5 Famous Billionaires Dismantling Black Public Schools

5 Famous Billionaires Dismantling Black Public Schools:

How These 5 Famous Billionaires Are Dismantling Black Public Schools



 “These heavy-handed tactics require a suspension of democracy that would not be tolerated in a white suburb.”

The biggest racists in the US aren’t running around with white hoods and burning crosses. They’re running Fortune 500 companies and burning public school systems across the country in favor of privately-run, publicly-funded charter schools.
While none of the famous billionaires on this list are dues-paying members of racist groups, they’re engaging in actions that prey on the linchpins of the black community — public K-12 schools. Education reform by itself isn’t overtly racist, but when looking at the actions of these billionaires with a wider lens, it becomes apparent that the effort to privatize public education is primarily taking place in minority communities.
The charter school movement is particularly insidious, as it’s essentially a form of institutionalized racism veiled in altruism. In reference to the charter takeover of the New Orleans, Louisiana school district, former U.S. Assistant Secretary of Education Diane Ravitch put it this way:
“These heavy-handed tactics require a suspension of democracy that would not be tolerated in a white suburb, but can be done to powerless urban districts where the children are black and Hispanic,” Ravitch told In These Times. “That model requires firing all the teachers, no matter their performance, allowing them to reapply for a job, and replacing many of them with inexperienced TFA recruits. That model requires wiping out public schools and replacing them with privately managed schools that set their own standards for admission, discipline, expulsion, and are financially opaque.”

| Short exercise |
According to the passage on billionaires and Black public schools, what government post did Diane Ravitch once hold?

| Entries |
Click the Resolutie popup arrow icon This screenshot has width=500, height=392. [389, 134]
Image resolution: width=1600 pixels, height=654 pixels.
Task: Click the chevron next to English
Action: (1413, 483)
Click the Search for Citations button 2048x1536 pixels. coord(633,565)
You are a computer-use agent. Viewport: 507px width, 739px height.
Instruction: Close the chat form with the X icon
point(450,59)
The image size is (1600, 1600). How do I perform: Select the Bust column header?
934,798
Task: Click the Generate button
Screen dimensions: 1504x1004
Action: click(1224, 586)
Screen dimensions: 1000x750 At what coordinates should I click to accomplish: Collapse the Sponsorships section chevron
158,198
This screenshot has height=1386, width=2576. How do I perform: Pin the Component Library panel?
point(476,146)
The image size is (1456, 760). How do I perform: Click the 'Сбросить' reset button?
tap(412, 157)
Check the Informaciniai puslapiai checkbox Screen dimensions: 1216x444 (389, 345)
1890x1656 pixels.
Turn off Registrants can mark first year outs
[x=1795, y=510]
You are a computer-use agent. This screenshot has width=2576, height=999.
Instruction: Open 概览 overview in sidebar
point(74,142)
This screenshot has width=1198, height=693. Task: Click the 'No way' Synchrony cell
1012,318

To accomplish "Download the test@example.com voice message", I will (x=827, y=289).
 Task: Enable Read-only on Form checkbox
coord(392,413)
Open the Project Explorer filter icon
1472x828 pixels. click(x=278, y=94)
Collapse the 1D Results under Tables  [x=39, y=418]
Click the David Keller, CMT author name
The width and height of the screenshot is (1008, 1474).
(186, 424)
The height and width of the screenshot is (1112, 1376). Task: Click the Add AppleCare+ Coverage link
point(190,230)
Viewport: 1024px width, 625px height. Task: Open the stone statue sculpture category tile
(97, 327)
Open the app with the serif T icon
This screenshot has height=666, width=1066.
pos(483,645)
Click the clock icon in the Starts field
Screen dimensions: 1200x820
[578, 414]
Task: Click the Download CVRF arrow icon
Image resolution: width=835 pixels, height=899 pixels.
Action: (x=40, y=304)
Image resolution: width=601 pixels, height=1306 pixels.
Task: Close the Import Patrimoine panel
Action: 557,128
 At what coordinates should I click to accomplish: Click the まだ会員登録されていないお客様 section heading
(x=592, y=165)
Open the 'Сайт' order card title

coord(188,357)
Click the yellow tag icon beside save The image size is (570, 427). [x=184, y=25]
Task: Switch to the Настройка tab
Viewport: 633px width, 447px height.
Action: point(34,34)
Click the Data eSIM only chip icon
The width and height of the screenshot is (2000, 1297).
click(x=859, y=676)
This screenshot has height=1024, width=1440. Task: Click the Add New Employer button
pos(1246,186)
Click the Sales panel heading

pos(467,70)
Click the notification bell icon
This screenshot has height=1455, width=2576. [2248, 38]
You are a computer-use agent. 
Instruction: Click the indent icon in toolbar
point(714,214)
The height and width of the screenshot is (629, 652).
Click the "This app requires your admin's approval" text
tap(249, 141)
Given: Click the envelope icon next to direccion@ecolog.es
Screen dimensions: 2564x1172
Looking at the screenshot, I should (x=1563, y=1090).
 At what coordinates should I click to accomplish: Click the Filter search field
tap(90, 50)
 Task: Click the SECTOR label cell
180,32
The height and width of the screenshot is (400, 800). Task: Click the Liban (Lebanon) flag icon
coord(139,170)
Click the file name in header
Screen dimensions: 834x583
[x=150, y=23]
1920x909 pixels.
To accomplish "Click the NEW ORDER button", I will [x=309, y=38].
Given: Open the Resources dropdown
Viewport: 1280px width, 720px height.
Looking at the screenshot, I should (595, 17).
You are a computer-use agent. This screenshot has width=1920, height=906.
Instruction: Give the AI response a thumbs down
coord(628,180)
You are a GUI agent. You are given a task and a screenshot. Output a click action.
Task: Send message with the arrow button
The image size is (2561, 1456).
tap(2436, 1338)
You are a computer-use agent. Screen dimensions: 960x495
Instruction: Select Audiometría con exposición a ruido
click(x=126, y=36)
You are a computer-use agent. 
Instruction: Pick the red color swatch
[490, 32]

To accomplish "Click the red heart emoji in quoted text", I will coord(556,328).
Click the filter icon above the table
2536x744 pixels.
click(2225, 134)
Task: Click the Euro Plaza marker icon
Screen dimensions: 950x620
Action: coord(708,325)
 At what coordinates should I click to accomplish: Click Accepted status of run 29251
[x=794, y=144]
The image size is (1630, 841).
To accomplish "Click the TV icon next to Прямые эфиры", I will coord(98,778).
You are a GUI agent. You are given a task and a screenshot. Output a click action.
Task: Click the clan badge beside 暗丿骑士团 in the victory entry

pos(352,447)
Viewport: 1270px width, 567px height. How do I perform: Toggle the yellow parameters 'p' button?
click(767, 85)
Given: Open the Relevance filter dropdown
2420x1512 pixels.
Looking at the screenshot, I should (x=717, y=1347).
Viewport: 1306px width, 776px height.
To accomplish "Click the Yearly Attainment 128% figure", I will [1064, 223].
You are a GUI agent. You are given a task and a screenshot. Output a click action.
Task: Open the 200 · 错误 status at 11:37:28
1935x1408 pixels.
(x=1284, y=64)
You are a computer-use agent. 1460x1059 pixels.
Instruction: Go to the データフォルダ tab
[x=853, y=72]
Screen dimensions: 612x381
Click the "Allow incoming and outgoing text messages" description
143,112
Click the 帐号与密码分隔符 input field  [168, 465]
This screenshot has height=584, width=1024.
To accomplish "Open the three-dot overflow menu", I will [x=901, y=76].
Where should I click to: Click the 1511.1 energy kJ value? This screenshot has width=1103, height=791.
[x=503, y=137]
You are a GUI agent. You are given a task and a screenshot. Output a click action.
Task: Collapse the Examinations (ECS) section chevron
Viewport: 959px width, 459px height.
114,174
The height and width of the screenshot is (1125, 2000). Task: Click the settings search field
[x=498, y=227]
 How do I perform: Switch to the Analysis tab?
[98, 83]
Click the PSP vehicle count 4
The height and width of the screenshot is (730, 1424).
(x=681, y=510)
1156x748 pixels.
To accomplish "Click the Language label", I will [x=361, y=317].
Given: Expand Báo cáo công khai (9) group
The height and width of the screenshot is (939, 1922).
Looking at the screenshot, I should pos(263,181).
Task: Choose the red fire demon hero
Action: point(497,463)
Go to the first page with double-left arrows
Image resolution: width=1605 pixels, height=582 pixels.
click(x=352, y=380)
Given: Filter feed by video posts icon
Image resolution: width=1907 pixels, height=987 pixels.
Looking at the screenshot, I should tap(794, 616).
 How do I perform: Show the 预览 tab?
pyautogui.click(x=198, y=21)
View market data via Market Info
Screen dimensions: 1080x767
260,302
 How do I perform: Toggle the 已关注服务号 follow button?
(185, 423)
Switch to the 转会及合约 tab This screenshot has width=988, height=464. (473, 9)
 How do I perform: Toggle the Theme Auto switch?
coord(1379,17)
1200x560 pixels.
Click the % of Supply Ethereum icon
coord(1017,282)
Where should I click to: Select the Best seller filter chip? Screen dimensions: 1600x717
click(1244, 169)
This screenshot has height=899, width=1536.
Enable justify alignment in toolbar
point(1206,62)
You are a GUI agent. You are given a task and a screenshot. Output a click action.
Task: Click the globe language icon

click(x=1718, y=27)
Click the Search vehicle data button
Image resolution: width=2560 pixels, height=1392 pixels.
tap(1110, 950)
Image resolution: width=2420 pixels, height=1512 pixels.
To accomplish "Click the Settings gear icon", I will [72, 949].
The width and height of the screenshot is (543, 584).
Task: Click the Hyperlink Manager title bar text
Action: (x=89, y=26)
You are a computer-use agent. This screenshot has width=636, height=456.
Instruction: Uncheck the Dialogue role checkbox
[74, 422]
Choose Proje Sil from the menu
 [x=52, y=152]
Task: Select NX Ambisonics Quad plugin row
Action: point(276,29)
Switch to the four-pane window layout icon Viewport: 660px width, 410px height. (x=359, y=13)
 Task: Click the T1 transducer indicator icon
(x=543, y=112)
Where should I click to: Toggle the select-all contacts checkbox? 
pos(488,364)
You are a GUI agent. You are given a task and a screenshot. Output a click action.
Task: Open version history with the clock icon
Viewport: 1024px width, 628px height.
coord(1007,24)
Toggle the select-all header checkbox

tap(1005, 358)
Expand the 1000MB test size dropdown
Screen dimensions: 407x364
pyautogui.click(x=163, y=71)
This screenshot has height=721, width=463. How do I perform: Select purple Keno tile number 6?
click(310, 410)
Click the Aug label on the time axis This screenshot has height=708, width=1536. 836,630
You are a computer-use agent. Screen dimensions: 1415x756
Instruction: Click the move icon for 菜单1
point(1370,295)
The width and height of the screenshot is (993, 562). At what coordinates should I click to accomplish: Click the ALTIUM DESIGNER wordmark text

| Output of the task |
U.S. Assistant Secretary of Education